■ PROBLEM TO SOLVE:
Copy the Communist Manifesto text again, starting with "The Communist Manifesto (officially" and going on through "potential future forms.", and write "tract" in place of "pamphlet".

The Communist Manifesto

From Wikipedia, the free encyclopedia
  (Redirected from Communist Manifesto)
Jump to: navigation, search
The Communist Manifesto
Communist-manifesto.png
First edition, in German
Author Karl Marx and Friedrich Engels
Language German (translated into several world languages)
Genre Manifesto
Publication date
21 February 1848

The Communist Manifesto (officially Manifesto of the Communist Party) is an 1848 political pamphlet by German philosophers Karl Marx and Friedrich Engels that laid out the programme of the Communist League. Originally published in German (as Manifest der kommunistischen Partei) just as the revolutions of 1848 began to erupt, the Manifesto has since been recognized as one of the world's most influential political manuscripts. It presents an analytical approach to the class struggle (historical and present) and the problems of capitalism and the capitalist mode of production, rather than a prediction of communism's potential future forms.

■ DATA EXTRACT:
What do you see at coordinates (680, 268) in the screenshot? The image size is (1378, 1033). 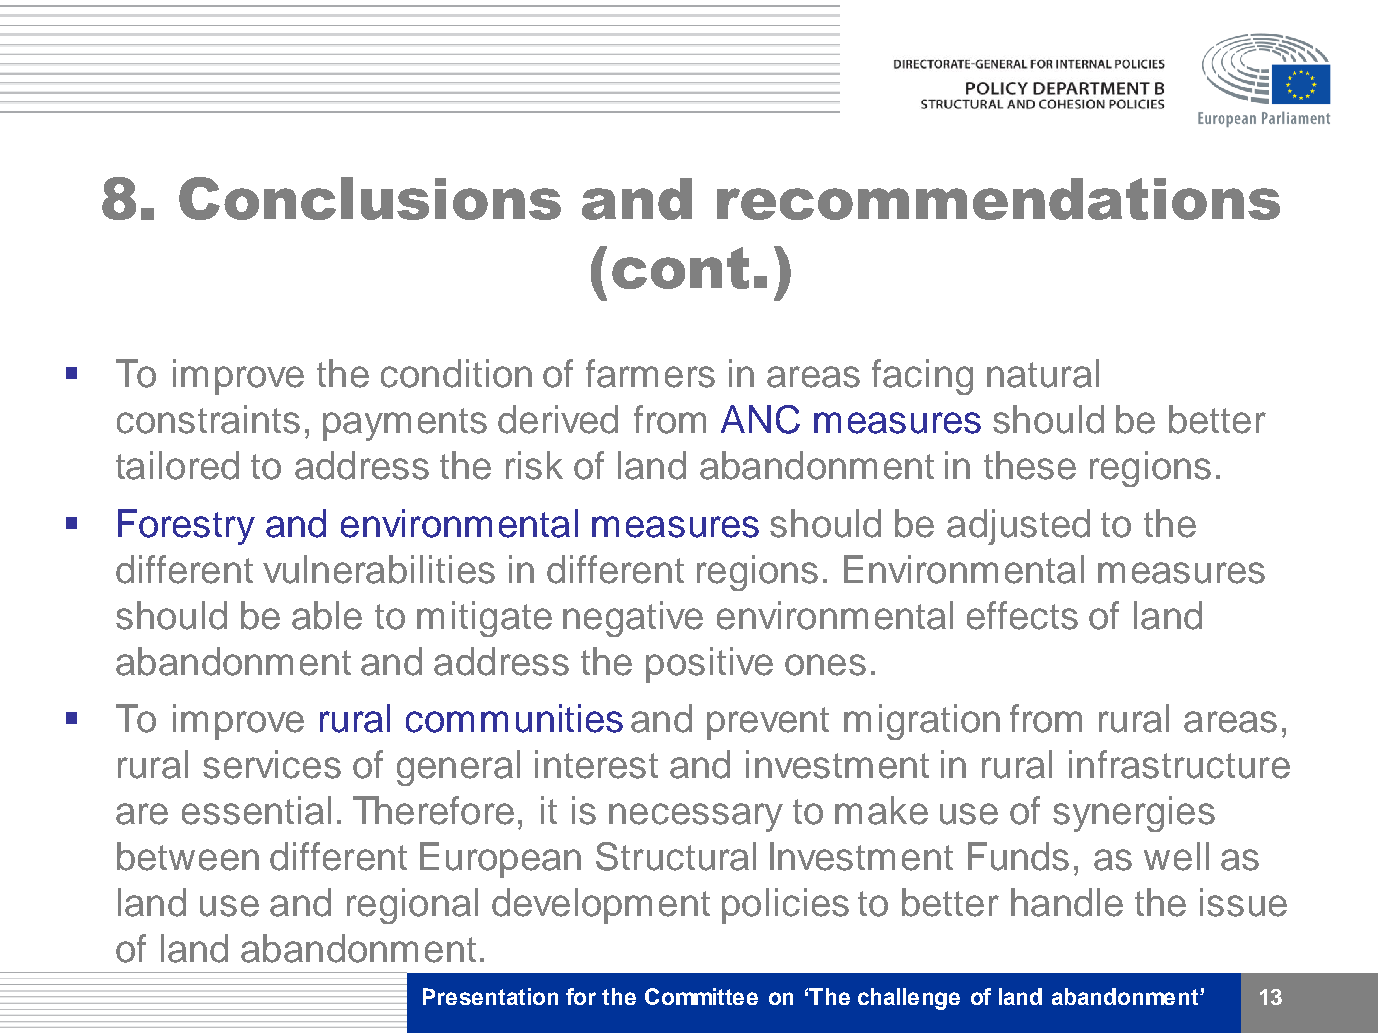 I see `cont` at bounding box center [680, 268].
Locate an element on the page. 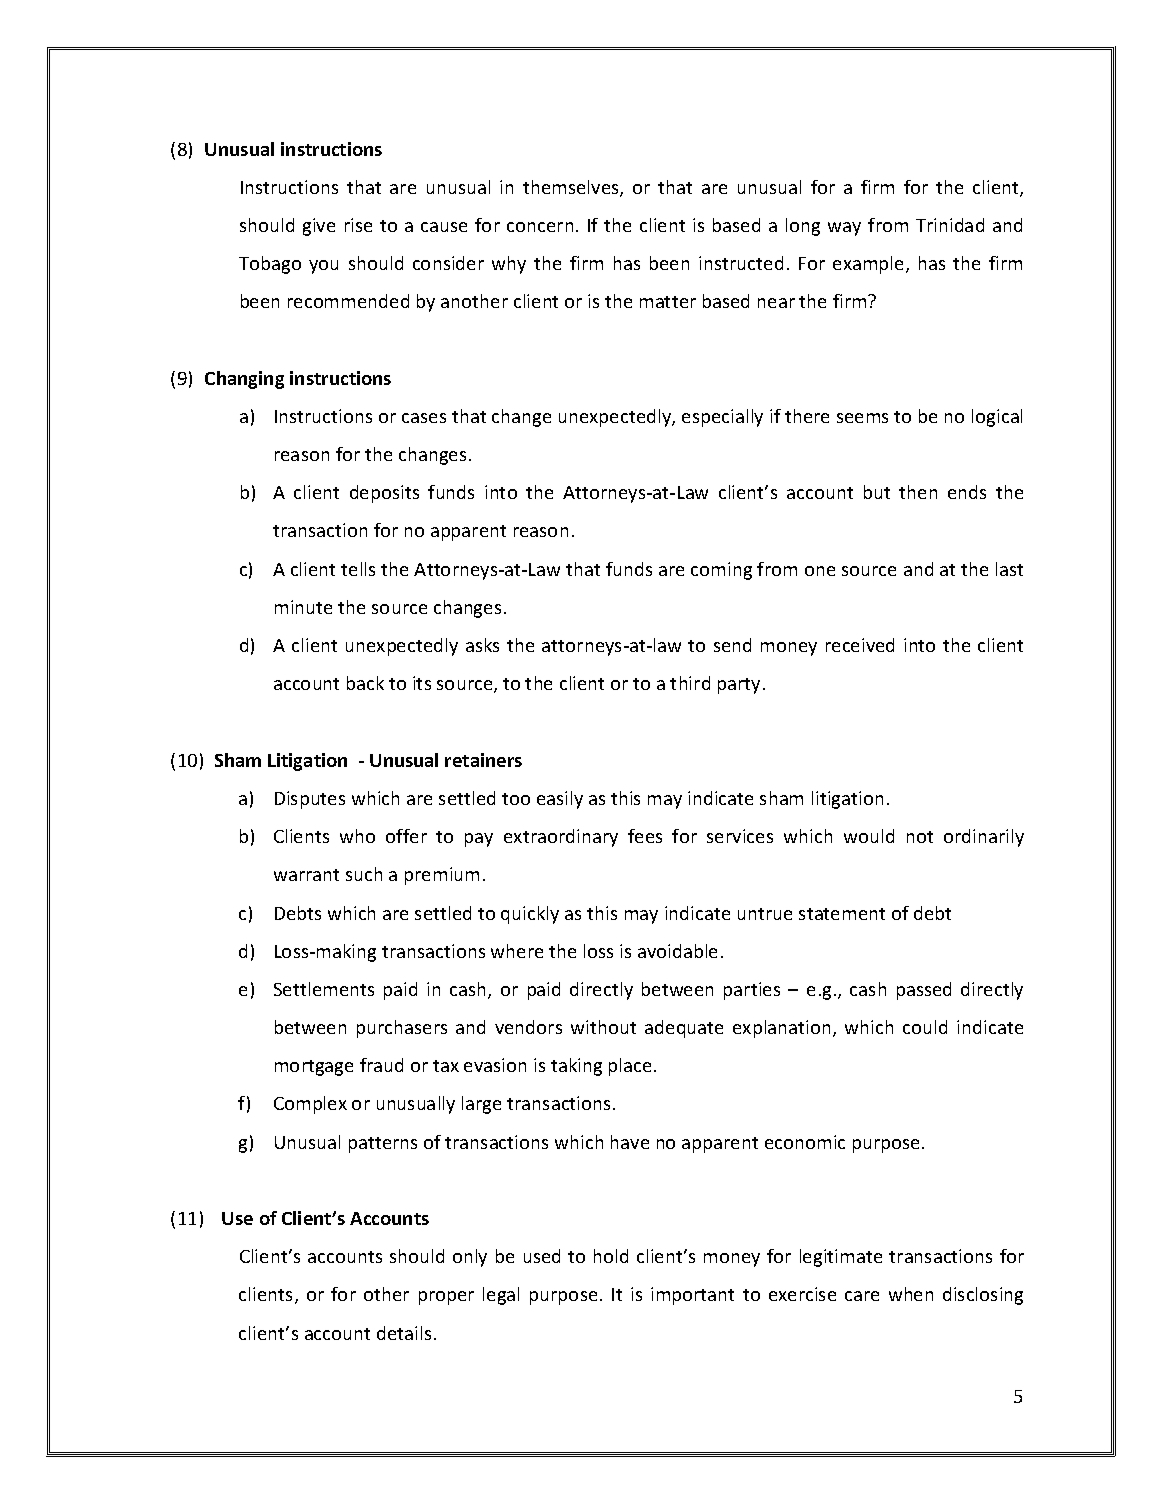 This image has width=1161, height=1502. especially is located at coordinates (722, 418).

■ PROBLEM SOLUTION:
The Communist Manifesto (officially Manifesto of the Communist Party) is an 1848 political tract by German philosophers Karl Marx and Friedrich Engels that laid out the programme of the Communist League. Originally published in German (as Manifest der kommunistischen Partei) just as the revolutions of 1848 began to erupt, the Manifesto has since been recognized as one of the world's most influential political manuscripts. It presents an analytical approach to the class struggle (historical and present) and the problems of capitalism and the capitalist mode of production, rather than a prediction of communism's potential future forms.